Mengutip data Bloomberg, Senin, 30 Desember 2024, rupiah hingga pukul 09.44 WIB berada di level Rp16.150 per USD. Mata uang Garuda tersebut naik sebanyak 85 poin atau setara 0,53 persen dari Rp16.235 per USD pada penutupan perdagangan hari sebelumnya.
Sementara menukil data Yahoo Finance, rupiah pada waktu yang sama berada di level Rp16.144 per USD, juga menguat sebanyak 85 poin atau setara 0,52 persen dari Rp16.229 per USD pada penutupan perdagangan hari sebelumnya.
Analis pasar uang Ibrahim Assuaibi memprediksi rupiah pada hari ini akan bergerak secara fluktuatif, meski demikian rupiah diprediksi akan melemah.
“Untuk perdagangan hari ini, mata uang rupiah fluktuatif namun ditutup melemah di rentang Rp16.220 per USD hingga Rp16.300 per USD,” ujar Ibrahim dalam analisis hariannya.
Kekhawatiran ambruknya daya beli
Berbagai lapisan masyarakat, mulai dari ekonom hingga pelaku usaha menjerit daya beli masyarakat Indonesia anjlok pada tahun ini. Kondisi ini dikhawatirkan membuat aktivitas ekonomi melambat.
Dari sisi level konsumsi rumah tangga, selama tiga kuartal tahun ini terus tumbuh di bawah lima persen. Per kuartal III-2024 saja, konsumsi rumah tangga hanya tumbuh 4,91 persen (yoy). Membuat laju pertumbuhan ekonomi kuartal III-2024 hanya 4,95 persen.
“Meski begitu, pemerintah masih bersikeras menganggap daya beli masyarakat Indonesia tetap terjaga. Terjaganya daya beli dilihat dari sudut pandang indeks keyakinan konsumen per November yang masih naik ke level 125,9, hingga indeks penjualan riil yang juga masih tumbuh meski hanya 1,7 persen,” terang Ibrahim.
Sebaliknya para ekonom memandang daya beli masyarakat sudah nampak jelas tengah jatuh.

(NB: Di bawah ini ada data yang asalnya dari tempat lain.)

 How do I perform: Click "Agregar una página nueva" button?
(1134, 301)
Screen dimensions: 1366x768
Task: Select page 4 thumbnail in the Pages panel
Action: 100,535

Untuk melihat data daya beli masyarakat melambat, bisa merujuk pada realisasi kondisi ekonomi pada kuartal III-2024 yang dirilis oleh Badan Pusat Statistik (BPS).
Kuartal III-2024 bisa menjadi acuan dalam melihat daya beli sesungguhnya masyarakat, karena tidak ada faktor musiman yang menolong angka pertumbuhan konsumsi rumah tangga.
“Sehingga, pertumbuhan ekonomi dan konsumsi dari yang sebelumnya di atas lima persen menjadi di bawah lima persen. Itu sebenarnya tanda yang clear ada potensi pelemahan daya beli,” ucap Ibrahim menegaskan.